LombardoGraphia: Automatic Classification of Lombard Orthography Variants
This work addresses challenges in NLP resource development for Lombard speakers by providing infrastructure for variety-aware tools, though it is incremental as it applies existing methods to a new dataset.
The paper tackled the lack of a unified orthographic standard for Lombard, an underresourced language variety, by creating the first automatic classification system for its orthography variants, achieving up to 96.06% overall accuracy.
Lombard, an underresourced language variety spoken by approximately 3.8 million people in Northern Italy and Southern Switzerland, lacks a unified orthographic standard. Multiple orthographic systems exist, creating challenges for NLP resource development and model training.
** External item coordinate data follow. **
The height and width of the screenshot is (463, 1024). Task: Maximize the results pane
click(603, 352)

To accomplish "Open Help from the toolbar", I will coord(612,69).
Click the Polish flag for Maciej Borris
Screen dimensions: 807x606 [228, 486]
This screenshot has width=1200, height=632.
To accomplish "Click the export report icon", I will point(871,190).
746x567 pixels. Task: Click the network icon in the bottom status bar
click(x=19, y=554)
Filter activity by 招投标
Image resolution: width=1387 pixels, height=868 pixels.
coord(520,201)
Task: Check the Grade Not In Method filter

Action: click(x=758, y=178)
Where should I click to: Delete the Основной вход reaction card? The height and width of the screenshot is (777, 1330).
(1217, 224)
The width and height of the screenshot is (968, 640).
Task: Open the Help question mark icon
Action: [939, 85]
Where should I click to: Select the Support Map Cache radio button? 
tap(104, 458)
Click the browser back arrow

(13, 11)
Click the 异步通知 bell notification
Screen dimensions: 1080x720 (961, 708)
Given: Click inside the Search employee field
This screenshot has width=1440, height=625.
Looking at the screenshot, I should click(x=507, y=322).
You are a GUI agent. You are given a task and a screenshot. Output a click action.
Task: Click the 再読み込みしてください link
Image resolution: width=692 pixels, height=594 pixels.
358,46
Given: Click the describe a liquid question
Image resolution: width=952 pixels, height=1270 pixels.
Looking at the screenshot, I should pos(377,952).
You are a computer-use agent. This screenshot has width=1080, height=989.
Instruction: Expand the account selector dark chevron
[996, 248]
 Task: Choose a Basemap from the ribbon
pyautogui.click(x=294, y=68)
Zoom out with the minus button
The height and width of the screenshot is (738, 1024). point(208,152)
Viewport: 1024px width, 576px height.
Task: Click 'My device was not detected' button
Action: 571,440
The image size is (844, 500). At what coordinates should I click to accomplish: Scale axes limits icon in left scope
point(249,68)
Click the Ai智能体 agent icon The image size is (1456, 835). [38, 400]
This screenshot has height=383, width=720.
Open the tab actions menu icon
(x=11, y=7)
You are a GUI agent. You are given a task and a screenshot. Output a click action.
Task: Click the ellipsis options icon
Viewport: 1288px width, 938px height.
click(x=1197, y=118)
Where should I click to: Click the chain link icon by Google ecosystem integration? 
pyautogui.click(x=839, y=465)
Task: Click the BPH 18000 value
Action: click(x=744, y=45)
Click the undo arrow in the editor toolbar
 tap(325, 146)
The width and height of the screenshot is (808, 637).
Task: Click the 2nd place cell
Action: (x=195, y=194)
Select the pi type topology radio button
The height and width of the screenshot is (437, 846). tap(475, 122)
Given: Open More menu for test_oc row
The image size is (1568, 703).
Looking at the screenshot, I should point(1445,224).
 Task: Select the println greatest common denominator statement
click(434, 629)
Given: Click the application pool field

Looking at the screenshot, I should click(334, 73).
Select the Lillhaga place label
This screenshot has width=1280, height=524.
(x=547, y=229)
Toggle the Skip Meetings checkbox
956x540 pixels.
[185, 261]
This paper presents the first study of automatic Lombard orthography classification and LombardoGraphia, a curated corpus of 11,186 Lombard Wikipedia samples tagged across 9 orthographic variants, and models for automatic orthography classification. We curate the dataset, processing and filtering raw Wikipedia content to ensure text suitable for orthographic analysis. We train 24 traditional and neural classification models with various features and encoding levels. Our best models achieve 96.06% and 85.78% overall and average class accuracy, though performance on minority classes remains challenging due to data imbalance. Our work provides crucial infrastructure for building variety-aware NLP resources for Lombard.